A former vice president and advisor at Morgan Stanley pleaded guilty yesterday to charges of swindling two elderly clients out of at least $1.5 million, according to the U.S. Attorney’s Office for the Eastern District of Texas. According to accounts by the Dallas Morning News and Barron's, the two clients were the advisor's mother and mother-in-law.

Doug M. McKelvey, 58, of Southlake, Texas, pleaded guilty to money laundering charges before U.S. Magistrate Judge Kimberly C. Priest Johnson. He faces up to 10 years in federal prison.

According to a separate complaint filed yesterday by the U.S. Securities and Exchange Commission, from June 2013 to February 2022, McKelvey, while employed as a vice president and financial advisor in the Southlake, Texas, office of Morgan Stanley, initiated more than 300 fraudulent and unauthorized disbursements of funds from the accounts of his two relatives to pay for personal expenses including vacations, cruises, and salon and restaurant charges.

**Prompt 1:**
Rewrite the paragraph of the news report that begins "According to a separate complaint" as a bulleted list of its main facts.
**Prompt 2:**
Repeat word for word the part of the news report between "Doug M. McKelvey, 58, of" and "in federal prison.", inclusive.

**Listed records:**
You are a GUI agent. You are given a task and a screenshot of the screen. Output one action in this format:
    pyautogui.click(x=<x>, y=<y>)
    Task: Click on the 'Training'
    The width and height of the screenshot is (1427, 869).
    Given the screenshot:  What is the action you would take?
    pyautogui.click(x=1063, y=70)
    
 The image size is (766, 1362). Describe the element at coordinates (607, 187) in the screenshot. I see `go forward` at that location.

**Task response 1:**
- Source: a complaint filed yesterday by the U.S. Securities and Exchange Commission
- Period: June 2013 to February 2022
- McKelvey's position: vice president and financial advisor in Morgan Stanley's Southlake, Texas, office
- Conduct: initiated more than 300 fraudulent and unauthorized disbursements of funds from the accounts of his two relatives
- Use of the money: personal expenses, including vacations, cruises, and salon and restaurant charges

**Task response 2:**
Doug M. McKelvey, 58, of Southlake, Texas, pleaded guilty to money laundering charges before U.S. Magistrate Judge Kimberly C. Priest Johnson. He faces up to 10 years in federal prison.